══ TEXTO SELECIONADO ══

Algumas décadas atrás, o psiquiatra vienense SADGER escreveu : "Quando eu encontro uma pessoa que não consegue absolutamente se orientar na alma alheia, que dela não compreende absolutamente nada, posso estar certo que se trata de um psicólogo".
Esta "boutade" pertence, felizmente, ao passado, pois, em bora se reconheça que a ciência em geral, e a ciência psicológica, em particular, não esgota, nem nunca poderá esgotar o conhecimento integral do homem e do humano, todavia a preocupação dos psicólogos já não se dirige apenas - como outrora - à descrição mais ou menos fria e impessoal de fatos ou ao estabelecimento de leis que transcendem os casos individuais, mas sim também à compreensão dinâmica do caso individual, da personalidade enquanto se ajusta ou se desajusta como um todo frente a situações percebidas e vividas como um todo, da pessoa que se realiza "hic ét nunc" (aqui e agora) com suas vivências e valores próprios, com seus conflitos pessoais, com seus pequenos ou grandes dramas existenciais.

═══

• **AÇÕES A REALIZAR**:
• a. No texto sobre a psicologia e o caso individual, qual é o significado atribuído à expressão "hic ét nunc"?
• b. Explique por que, segundo o texto sobre a psicologia e o caso individual, a "boutade" de Sadger pertence ao passado.
• c. Retome o texto sobre a psicologia e o caso individual a partir do ponto em que ele para.

══ MATERIAL DE ESTUDO ══

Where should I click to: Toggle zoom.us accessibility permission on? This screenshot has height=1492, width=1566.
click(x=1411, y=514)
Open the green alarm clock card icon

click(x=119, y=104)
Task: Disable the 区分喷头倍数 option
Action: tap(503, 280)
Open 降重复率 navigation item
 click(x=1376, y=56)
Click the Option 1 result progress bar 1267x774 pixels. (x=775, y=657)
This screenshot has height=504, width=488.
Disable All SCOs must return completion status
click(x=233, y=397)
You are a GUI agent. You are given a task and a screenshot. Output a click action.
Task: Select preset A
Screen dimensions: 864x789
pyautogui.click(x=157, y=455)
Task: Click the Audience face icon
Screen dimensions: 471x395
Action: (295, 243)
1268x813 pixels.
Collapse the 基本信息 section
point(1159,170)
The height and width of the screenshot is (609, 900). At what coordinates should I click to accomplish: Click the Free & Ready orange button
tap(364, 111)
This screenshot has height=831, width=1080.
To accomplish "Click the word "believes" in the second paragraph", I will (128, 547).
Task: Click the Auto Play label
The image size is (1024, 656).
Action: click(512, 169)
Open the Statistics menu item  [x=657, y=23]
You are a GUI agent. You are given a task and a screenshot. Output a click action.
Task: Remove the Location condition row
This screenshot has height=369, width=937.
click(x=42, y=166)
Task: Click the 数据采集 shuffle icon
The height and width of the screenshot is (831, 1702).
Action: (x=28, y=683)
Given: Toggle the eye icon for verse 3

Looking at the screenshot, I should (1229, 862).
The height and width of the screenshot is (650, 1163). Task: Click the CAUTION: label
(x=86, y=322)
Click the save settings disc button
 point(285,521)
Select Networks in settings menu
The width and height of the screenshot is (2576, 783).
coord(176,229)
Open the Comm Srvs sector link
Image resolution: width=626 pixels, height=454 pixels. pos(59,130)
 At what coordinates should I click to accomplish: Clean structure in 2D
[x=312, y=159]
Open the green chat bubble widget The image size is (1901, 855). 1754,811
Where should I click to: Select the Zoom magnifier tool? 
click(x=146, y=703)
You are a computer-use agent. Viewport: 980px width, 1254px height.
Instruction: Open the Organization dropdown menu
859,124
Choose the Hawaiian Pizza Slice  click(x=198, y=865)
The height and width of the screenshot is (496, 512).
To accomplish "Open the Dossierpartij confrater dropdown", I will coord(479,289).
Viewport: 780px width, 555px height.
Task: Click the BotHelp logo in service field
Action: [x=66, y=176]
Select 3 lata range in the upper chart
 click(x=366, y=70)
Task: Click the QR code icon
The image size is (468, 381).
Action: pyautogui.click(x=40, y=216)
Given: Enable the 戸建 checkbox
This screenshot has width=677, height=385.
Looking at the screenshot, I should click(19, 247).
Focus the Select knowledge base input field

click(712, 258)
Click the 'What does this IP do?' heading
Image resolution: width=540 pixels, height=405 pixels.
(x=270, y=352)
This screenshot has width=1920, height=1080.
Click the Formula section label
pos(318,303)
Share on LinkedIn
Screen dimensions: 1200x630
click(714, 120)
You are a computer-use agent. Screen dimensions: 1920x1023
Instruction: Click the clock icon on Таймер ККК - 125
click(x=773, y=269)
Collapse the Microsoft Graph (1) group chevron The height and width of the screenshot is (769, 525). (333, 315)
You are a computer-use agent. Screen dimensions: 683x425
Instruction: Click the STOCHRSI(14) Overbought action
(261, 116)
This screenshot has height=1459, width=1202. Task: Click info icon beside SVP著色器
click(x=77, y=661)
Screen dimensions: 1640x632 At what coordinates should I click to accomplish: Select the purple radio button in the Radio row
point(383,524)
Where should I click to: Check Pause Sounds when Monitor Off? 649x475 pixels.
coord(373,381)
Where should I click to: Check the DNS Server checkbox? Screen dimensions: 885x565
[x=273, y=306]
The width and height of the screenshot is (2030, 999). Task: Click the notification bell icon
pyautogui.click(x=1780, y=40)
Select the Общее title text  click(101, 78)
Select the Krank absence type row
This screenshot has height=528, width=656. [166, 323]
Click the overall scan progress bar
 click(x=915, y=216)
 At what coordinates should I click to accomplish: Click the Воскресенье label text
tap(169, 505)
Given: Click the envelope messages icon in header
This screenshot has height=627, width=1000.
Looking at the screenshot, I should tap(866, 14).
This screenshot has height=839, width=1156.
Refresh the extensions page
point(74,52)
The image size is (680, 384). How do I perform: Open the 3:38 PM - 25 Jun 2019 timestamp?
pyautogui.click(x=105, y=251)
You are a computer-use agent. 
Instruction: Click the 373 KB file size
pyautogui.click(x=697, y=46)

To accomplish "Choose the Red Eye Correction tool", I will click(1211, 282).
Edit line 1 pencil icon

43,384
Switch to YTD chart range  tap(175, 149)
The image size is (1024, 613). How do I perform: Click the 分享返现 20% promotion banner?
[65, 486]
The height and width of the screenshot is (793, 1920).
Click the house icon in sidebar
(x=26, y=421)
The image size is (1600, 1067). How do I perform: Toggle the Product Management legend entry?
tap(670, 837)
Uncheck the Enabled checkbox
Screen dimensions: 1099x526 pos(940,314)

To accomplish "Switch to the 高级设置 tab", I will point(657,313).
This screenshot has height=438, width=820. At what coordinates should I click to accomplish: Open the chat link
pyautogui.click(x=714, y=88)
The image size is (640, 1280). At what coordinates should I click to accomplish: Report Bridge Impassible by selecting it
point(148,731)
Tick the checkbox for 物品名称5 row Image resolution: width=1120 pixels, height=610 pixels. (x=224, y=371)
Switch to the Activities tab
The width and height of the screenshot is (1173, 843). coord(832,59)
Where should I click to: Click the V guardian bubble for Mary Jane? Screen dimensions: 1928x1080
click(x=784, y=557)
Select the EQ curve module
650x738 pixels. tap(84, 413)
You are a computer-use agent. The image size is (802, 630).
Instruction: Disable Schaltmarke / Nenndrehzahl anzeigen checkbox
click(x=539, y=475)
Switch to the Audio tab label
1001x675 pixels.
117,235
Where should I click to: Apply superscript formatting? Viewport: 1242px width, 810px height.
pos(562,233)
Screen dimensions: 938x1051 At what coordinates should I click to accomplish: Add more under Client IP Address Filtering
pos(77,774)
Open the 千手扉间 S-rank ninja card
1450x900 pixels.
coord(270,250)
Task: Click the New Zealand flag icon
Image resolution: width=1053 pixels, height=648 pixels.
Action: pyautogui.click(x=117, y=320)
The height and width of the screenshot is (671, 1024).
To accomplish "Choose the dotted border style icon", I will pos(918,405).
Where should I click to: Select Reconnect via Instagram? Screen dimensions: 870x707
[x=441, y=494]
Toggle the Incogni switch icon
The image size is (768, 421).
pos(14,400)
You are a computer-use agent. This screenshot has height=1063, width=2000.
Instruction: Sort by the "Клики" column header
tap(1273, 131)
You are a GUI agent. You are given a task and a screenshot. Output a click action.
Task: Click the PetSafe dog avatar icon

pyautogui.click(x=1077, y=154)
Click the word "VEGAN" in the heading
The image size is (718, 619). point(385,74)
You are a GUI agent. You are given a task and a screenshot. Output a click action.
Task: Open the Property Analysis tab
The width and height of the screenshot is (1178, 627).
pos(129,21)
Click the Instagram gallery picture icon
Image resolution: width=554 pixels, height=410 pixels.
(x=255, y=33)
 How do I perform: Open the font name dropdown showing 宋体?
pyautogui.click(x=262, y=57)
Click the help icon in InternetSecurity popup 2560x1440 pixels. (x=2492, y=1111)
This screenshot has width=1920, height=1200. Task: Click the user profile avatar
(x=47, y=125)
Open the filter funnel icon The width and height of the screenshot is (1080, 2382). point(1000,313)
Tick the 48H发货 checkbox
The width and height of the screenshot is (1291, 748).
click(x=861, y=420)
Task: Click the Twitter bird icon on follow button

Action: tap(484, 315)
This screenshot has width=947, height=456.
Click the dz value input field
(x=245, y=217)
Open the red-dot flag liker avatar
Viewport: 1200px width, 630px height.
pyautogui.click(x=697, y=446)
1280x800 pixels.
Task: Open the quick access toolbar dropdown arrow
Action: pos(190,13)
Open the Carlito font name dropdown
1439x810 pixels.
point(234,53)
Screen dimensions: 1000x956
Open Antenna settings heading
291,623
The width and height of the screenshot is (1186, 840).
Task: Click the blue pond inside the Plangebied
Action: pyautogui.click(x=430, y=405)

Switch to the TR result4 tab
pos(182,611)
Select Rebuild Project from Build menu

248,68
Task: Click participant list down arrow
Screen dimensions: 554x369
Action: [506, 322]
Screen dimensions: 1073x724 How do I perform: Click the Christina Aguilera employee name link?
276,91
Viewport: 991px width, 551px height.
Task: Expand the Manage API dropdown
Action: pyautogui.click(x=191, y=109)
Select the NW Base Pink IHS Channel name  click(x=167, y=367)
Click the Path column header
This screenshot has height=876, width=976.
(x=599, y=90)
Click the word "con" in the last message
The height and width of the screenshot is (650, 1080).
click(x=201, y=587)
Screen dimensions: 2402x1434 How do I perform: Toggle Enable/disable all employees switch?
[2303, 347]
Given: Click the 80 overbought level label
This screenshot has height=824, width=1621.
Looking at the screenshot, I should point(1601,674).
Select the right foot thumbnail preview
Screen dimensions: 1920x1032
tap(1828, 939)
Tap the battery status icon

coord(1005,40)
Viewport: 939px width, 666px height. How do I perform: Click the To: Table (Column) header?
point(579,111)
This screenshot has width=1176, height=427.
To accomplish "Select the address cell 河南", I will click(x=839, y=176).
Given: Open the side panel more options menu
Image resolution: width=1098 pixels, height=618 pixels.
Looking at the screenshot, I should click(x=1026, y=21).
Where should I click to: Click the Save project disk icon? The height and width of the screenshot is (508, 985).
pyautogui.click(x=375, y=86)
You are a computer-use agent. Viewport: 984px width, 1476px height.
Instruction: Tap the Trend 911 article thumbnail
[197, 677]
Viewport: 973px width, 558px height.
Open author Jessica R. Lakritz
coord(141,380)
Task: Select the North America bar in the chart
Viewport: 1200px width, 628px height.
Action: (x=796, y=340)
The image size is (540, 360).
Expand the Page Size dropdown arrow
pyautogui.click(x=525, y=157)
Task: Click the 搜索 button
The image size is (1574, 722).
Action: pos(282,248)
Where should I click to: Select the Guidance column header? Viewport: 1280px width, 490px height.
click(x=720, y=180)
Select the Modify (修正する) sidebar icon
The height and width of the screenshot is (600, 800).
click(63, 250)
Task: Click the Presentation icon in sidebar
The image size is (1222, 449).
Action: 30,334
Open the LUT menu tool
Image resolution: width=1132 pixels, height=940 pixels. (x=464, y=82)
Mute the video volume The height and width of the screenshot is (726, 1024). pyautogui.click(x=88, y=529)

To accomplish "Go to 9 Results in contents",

═══

• **RESPOSTAS DOS EXERCÍCIOS**:
• a. Aqui e agora.

• b. A preocupação dos psicólogos já não se dirige apenas à descrição fria e impessoal de fatos ou ao estabelecimento de leis que transcendem os casos individuais. Ela também se volta para a compreensão dinâmica do caso individual, da personalidade como um todo e da pessoa com suas vivências, valores, conflitos e dramas existenciais.

• c.
Essa orientação - que é, afinal, uma tentativa de superação do dilema: naturalismo ou humanismo psicológico, pela adoção de uma posição sintética que respeita e aproveita os aspectos positivos de uma e de outra corrente - tem-nos norteado, desde o início, na organização e na direção do Instituto de Psicologia.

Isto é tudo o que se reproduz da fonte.